Europe 1 : C'est-à-dire que le gouvernement et la majorité plurielle appliquent une politique de défense qu'ils acceptent parce qu'on est dans un système démocratique, et qu'il n'y a pas tellement de différences, finalement, entre les uns et les autres ?

Alain Richard : Il y a des finalités internationales et des finalités de long terme qu'on peut partager. On le voit toujours mieux chez nos voisins. Quand vous changez de gouvernement en Grande-Bretagne, entre M. John Major et M. Tony Blair, de tendance politique aux États-Unis, et peut-être demain, en Allemagne, vous ne voyez pas la politique de défense faire un tournant à 180 degrés.

Europe 1 : Autrement dit, tout le monde se retrouve dans la politique de défense incarnée par le président de la République ?

Alain Richard : C'est ça. Et le Premier ministre de son côté est responsable de la défense nationale. Comme j'avais le plaisir de les accueillir l'un et l'autre hier au ministère, je crois qu'ils convergent et ils coopèrent pour une politique servant l'intérêt national.

Europe 1 : C'était la première fois que le Premier ministre assistait chez vous, au ministère de la défense, à cette soirée qui précède le 14 juillet ?

Alain Richard : Oui, parce que, maintenant, il est depuis un an en fonction et qu'à travers une série d'événements que nous avons vécus, notamment des crises, il est tout à fait entré dans le rôle du responsable de la défense nationale, aux côtés du chef de l'État.

Europe 1 : La France n'a-t-elle pas une ambition, certains disent des prétentions, dépassant ses moyens ?
---
→ **Consigne**: Recopiez mot pour mot le passage de l'entretien sur la politique de défense situé entre « Alain Richard : C'est ça. » et « chef de l'État. », ces deux bornes incluses.

→ **Segment de données**:
---
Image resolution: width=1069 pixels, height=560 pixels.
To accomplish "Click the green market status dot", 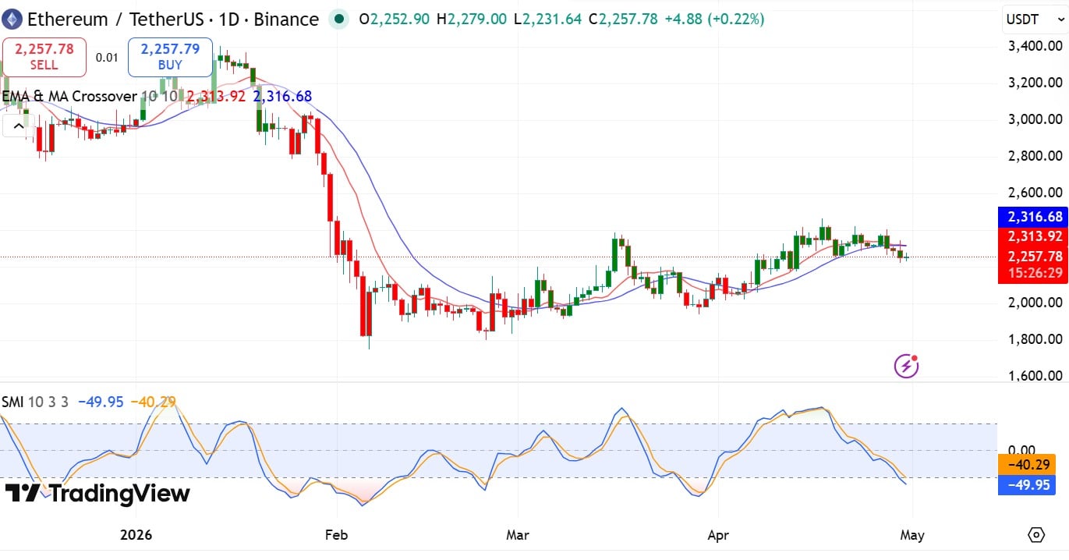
---
→ **Corrigé**:
Alain Richard : C'est ça. Et le Premier ministre de son côté est responsable de la défense nationale. Comme j'avais le plaisir de les accueillir l'un et l'autre hier au ministère, je crois qu'ils convergent et ils coopèrent pour une politique servant l'intérêt national.

Europe 1 : C'était la première fois que le Premier ministre assistait chez vous, au ministère de la défense, à cette soirée qui précède le 14 juillet ?

Alain Richard : Oui, parce que, maintenant, il est depuis un an en fonction et qu'à travers une série d'événements que nous avons vécus, notamment des crises, il est tout à fait entré dans le rôle du responsable de la défense nationale, aux côtés du chef de l'État.